Lykes started 68 of 97 games at Miami, including 58 of 60 the previous three years until he was limited to the first two games last season after he suffered an ankle injury on Dec. 4 in the Hurricanes' 82-60 victory over Stetson.
As a freshman, Lykes had 10 starts in 32 games and averaged 9.6 points in 21.6 minutes.
"It kind of takes me back to my freshman year," Lyles said of his play with the Razorbacks. "My freshman year we were really talented at Miami and my role was to come off the bench and bring energy. I was the spark plug.

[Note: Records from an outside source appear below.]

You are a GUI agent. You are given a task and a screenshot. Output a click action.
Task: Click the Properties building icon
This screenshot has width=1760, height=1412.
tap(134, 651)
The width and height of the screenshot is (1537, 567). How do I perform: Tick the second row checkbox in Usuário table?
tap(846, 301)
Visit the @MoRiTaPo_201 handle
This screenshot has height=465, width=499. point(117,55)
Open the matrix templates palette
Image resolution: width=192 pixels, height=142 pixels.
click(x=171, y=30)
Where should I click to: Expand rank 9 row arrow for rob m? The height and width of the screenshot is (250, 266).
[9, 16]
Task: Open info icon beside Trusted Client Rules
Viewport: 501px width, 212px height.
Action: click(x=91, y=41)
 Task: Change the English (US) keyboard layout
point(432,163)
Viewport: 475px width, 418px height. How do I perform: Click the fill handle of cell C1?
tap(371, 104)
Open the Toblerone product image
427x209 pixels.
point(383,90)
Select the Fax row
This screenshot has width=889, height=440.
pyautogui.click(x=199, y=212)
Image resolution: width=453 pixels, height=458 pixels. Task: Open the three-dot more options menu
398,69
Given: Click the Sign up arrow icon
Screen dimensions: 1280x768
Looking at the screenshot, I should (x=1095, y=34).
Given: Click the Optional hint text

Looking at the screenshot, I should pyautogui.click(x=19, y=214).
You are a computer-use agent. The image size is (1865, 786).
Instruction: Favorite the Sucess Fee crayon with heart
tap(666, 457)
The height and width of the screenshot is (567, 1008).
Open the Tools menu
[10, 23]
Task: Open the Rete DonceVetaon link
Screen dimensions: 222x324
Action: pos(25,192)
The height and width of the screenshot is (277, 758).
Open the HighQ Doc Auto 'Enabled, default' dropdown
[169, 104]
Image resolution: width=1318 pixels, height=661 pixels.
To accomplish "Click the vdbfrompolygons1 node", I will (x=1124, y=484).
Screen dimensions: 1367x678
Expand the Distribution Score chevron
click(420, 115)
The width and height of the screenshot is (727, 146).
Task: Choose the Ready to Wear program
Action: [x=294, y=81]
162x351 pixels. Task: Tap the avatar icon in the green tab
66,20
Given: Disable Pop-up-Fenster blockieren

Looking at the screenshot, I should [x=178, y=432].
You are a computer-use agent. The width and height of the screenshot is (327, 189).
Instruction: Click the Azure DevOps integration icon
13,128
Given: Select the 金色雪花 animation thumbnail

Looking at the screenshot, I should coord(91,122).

"That's what it feels like, although I do play a lot of minutes if I'm playing well. So I just try to embrace the moment and produce when I'm out there. My teammates, it's fun playing with those guys."
Lykes has been especially effective drawing fouls and hitting free throws late in games to help Arkansas hang onto a lead.
When the Razorbacks beat Northern Iowa 93-80, Lykes hit 6 of 6 free throws in the final 1:03 during a 16-3 run and led Arkansas with 26 points.
In Arkansas' victories over Kansas State 72-64 and Cincinnati 73-67 to win the Hall of Fame Classic in Kansas City, Mo., Lykes combined to hit 18 of 20 free throws.
Lykes scored 14 points against Kansas State and in the final 1:46 hit 10 of 10 free throws.
"At the end, we just said, 'Double-team him and make somebody else bring it up,' " Wildcats Coach Bruce Weber said. "But that's easier said than done. He's very, very quick.
"He was the one that had the ball and you have to give him credit. We put a lot of pressure on him and put him in some tough situations and he was able to keep his poise. We had no choice but to foul him."
Against Cincinnati, Lykes scored 15 points and hit 8 of 10 free throws, including 4 of 4 in the final 21.8 seconds.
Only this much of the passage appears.